«Quando um povo chega ao deploravel estado de ver o primeiro ramo da riqueza do seu paiz entregue a estrangeiros, que escarnecem d'elle, como os portuguezes dos brazileiros, não póde conter-se.
«E, para conquistarmos o commercio, não é preciso desatinos, conquistemos sublime e francamente por meio da união, da associação, concorrendo para as casas dos nacionaes e esquecendo as espeluncas dos passadores de cedulas falsas» etc. etc.
E conclue:
«Escolha o povo: ou nacionalisar o commercio a retalho para salvar-se d'esta miseria, ou succumbir sendo victima d'ella, tendo sobre a campa o vergonhoso epitaphio—covardes! Povo de escravos!»

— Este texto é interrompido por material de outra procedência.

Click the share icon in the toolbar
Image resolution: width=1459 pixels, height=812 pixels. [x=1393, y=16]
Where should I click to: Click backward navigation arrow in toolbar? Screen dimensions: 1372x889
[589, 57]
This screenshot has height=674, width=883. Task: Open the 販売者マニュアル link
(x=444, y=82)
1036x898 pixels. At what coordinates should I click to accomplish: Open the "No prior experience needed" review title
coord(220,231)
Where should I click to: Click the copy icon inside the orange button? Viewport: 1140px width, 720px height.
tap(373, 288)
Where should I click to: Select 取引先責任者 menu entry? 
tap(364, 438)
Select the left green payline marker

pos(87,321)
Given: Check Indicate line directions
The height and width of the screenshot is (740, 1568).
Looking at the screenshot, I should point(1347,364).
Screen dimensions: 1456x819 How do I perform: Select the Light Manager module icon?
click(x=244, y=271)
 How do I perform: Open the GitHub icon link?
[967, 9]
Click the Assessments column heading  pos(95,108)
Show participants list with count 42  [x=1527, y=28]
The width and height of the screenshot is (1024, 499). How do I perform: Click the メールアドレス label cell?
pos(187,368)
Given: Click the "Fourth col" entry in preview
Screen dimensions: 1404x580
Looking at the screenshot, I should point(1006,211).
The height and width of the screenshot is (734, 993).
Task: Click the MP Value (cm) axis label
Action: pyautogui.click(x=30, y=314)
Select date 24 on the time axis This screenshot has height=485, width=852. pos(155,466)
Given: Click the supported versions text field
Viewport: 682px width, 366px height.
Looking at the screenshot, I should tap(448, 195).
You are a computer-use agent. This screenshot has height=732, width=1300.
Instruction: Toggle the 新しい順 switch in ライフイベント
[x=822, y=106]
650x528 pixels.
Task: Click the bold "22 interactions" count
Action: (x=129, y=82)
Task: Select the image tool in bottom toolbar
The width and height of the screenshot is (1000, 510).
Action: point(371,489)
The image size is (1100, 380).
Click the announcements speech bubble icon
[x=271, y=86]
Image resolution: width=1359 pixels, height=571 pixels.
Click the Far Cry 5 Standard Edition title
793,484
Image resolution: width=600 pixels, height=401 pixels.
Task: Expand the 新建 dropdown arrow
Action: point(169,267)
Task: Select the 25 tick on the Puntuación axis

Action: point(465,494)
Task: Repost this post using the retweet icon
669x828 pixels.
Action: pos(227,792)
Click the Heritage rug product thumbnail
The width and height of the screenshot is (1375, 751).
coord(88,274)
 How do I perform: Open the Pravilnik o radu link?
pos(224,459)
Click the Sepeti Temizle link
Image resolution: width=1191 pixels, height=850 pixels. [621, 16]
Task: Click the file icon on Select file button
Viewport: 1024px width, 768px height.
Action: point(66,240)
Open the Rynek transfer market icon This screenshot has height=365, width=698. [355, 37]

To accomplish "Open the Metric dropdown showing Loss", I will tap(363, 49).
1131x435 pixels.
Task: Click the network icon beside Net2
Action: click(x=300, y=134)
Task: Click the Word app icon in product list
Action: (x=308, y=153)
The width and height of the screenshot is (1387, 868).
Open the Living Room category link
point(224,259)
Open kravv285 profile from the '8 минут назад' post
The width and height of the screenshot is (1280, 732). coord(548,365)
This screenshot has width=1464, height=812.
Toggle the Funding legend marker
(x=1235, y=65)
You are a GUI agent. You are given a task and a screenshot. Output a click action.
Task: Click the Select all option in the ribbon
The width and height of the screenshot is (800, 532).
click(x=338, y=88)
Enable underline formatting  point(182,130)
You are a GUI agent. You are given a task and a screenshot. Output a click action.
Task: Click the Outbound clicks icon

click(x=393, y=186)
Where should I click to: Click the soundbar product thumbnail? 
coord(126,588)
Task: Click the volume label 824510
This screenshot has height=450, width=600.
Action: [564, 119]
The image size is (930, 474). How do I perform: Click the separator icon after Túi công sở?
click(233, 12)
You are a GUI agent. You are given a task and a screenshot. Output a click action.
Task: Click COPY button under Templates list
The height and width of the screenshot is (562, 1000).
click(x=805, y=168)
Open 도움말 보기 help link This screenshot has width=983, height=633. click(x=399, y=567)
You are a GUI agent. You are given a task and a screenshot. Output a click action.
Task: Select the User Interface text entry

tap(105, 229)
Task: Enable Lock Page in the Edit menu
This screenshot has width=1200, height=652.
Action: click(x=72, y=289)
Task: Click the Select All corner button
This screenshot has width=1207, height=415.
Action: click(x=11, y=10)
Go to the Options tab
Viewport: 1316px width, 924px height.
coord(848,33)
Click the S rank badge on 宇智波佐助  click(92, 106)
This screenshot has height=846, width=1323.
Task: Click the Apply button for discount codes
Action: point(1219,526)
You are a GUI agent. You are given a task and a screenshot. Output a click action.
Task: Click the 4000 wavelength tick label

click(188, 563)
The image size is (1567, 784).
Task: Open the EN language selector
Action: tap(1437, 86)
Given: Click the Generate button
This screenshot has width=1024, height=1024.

Nós cá não somos tão máus como o patriota João Cancio e Romualdo—redactores da asneira; nós cá bradaremos aos pasquineiros e a quem lhe dá trella:—ó mandriões! agarrai na enchada e desbravai a terra! e quando ella vos der ouro, vinde então estabelecer o commercio a retalho brazileiro ao lado do commercio a retalho portuguez!...
Mas não ha gastar cera com tão ruins defuntos. Vamos ao que importa.
Na Bahia publica-se o Alabama e o Labaro Academico.
A sua irmã Tribuna expressa-se n'estes termos a respeito do orgão dos estudantes da academia em S. Salvador:
«Labaro Academico».—Pelo paquete do sul entrado no dia 15 do corrente em nosso porto, recebemos o n.º 8 d'esse illustre periodico, redigido por abalisadas pennas.
«A illustre redacção do Labaro Academico sobremodo nos penhorou, que não podemos deixar passar desapercebidas as phrases lisongeiras, que com profusão nos dirige, com as quaes illustramos as columnas do nosso periodico.